[SPARK-46380][SQL]Replace current time/date prior to evaluating inline table expressions. by dbatomic · Pull Request #44316 · apache/spark

dbatomic · 2023-12-12T13:57:01Z

What changes were proposed in this pull request?

With this PR proposal is to do inline table resolution in two phases:

If there are no expressions that depend on current context (e.g. expressions that depend on CURRENT_DATABASE, CURRENT_USER, CURRENT_TIME etc.) they will be evaluated as part of ResolveInlineTable rule.
Expressions that do depend on CURRENT_* evaluation will be kept as expressions and they evaluation will be delayed to post analysis phase.

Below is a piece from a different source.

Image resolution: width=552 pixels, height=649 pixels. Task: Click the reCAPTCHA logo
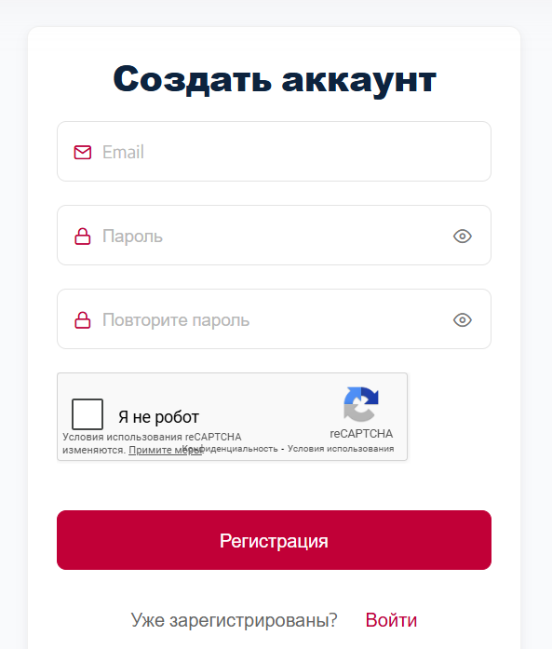pos(361,404)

Why are the changes needed?

This PR aims to solve two problems with inline tables.

Example1:

SELECT COUNT(DISTINCT ct) FROM VALUES
(CURRENT_TIMESTAMP()),
(CURRENT_TIMESTAMP()),
(CURRENT_TIMESTAMP()) as data(ct)

Prior to this change this example would return 3 (i.e. all CURRENT_TIMESTAMP expressions would return different value since they would be evaluated individually as part of inline table evaluation). After this change result is 1.

Example 2:

CREATE VIEW V as (SELECT * FROM VALUES(CURRENT_TIMESTAMP())

In this example VIEW would be saved with literal evaluated during VIEW creation. After this change CURRENT_TIMESTAMP() will eval during VIEW execution.

Does this PR introduce any user-facing change?

See section above.

How was this patch tested?

New test that validates this behaviour is introduced.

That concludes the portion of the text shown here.